Aim of the exercise:
Your answer must be a word-for-word copy of the listing, with all pictures excluded.
=== Supplied entries ===
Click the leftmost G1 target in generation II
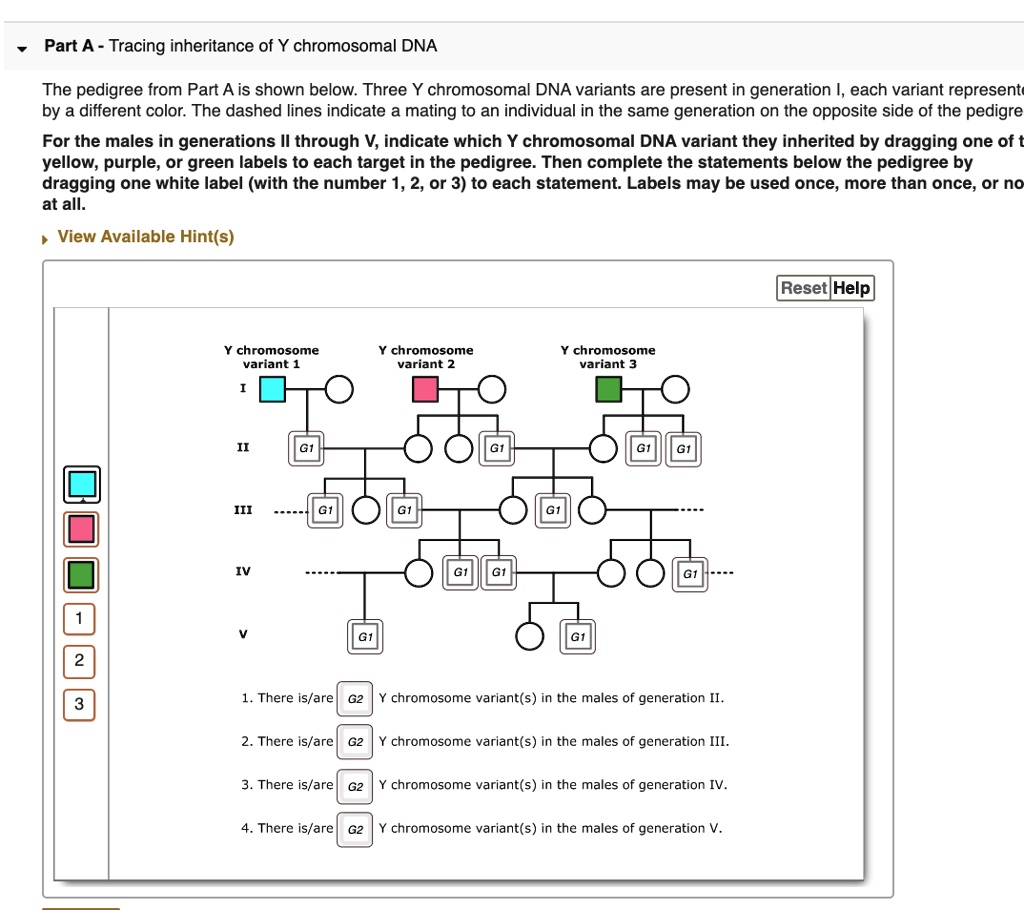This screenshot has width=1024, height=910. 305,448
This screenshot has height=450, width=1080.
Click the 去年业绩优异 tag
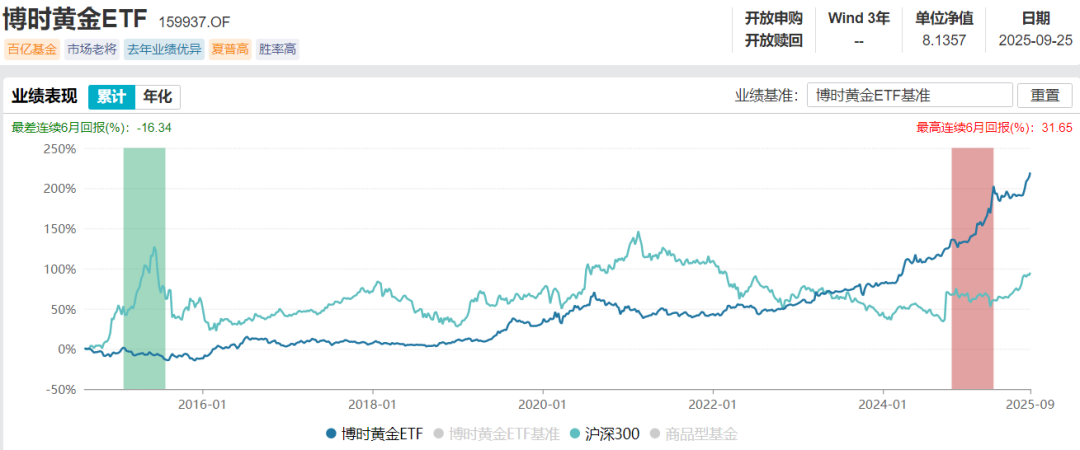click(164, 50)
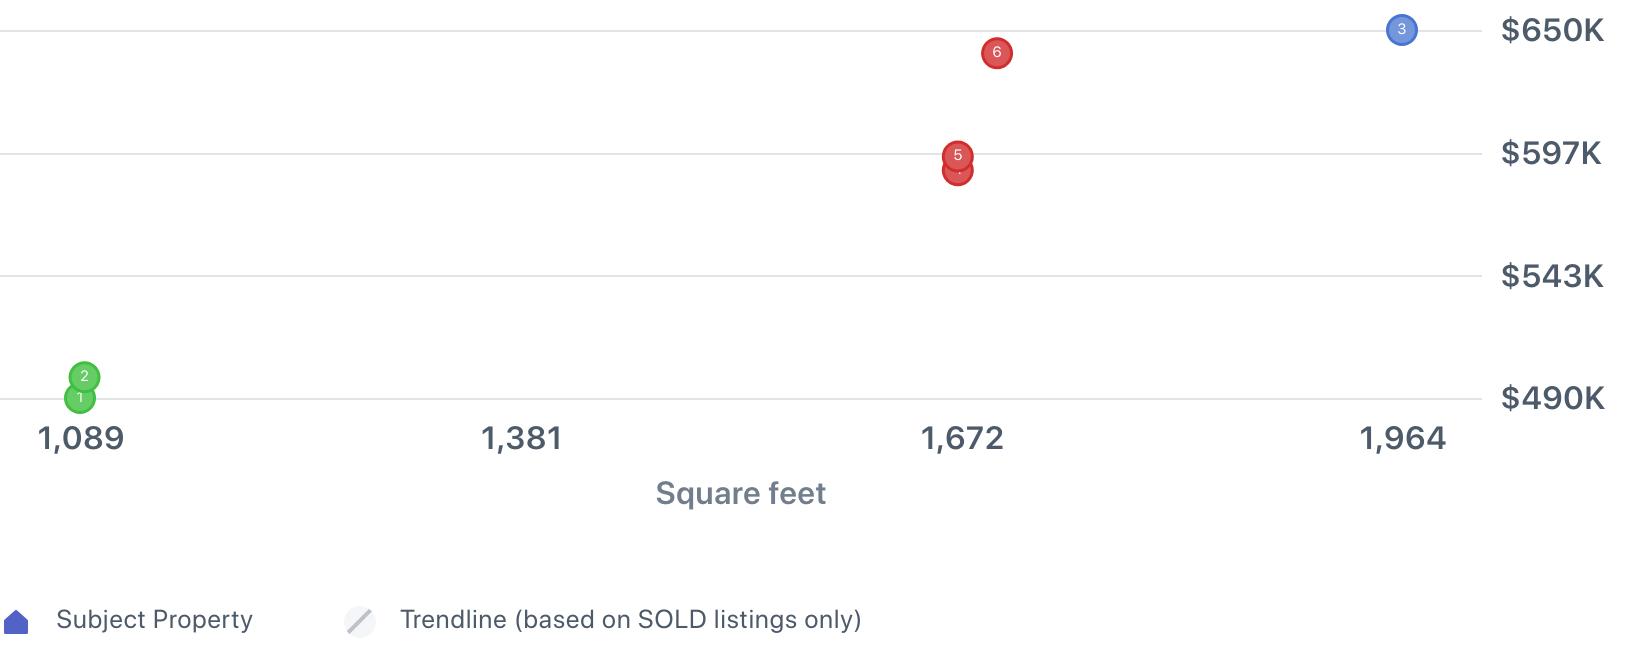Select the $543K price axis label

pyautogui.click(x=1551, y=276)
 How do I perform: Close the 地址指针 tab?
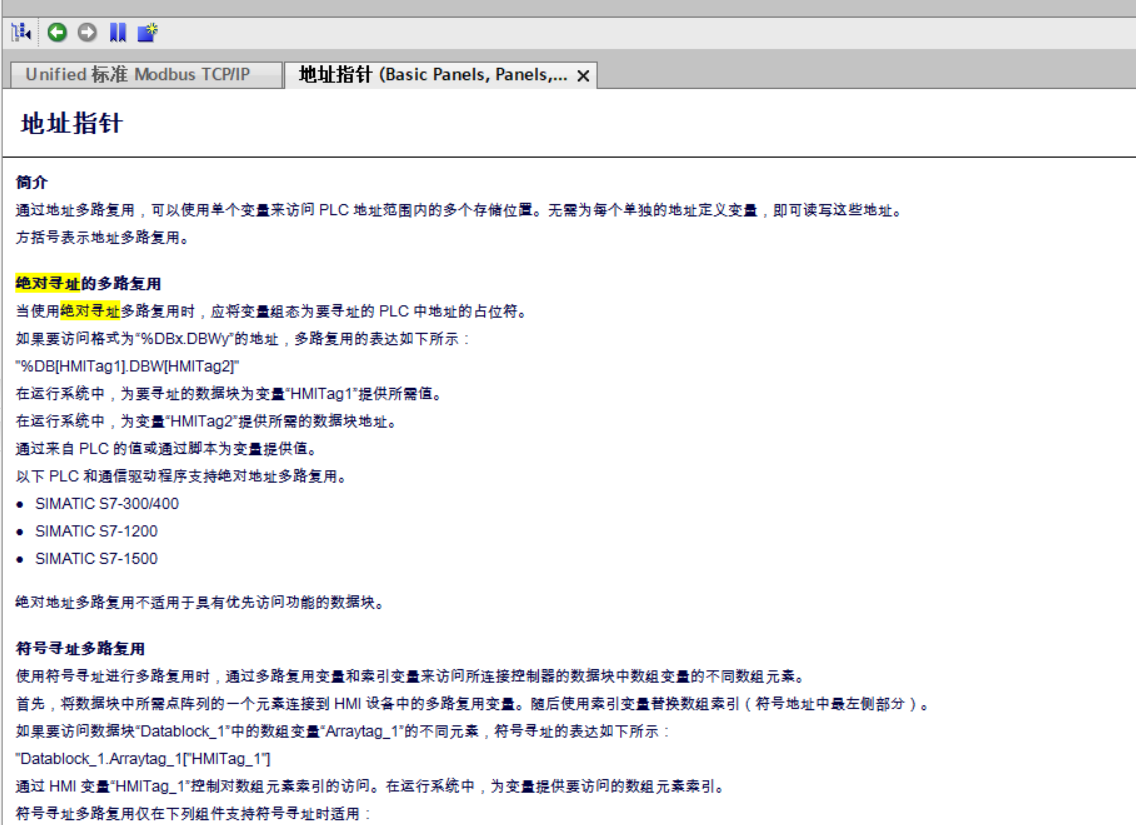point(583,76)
===
Solution:
Click the leftmost G1 target in generation II
This screenshot has width=1024, height=910. 305,448
This screenshot has height=450, width=1080.
Click the 去年业绩优异 tag
click(164, 50)
Select the $543K price axis label

pyautogui.click(x=1551, y=276)
 How do I perform: Close the 地址指针 tab?
point(583,76)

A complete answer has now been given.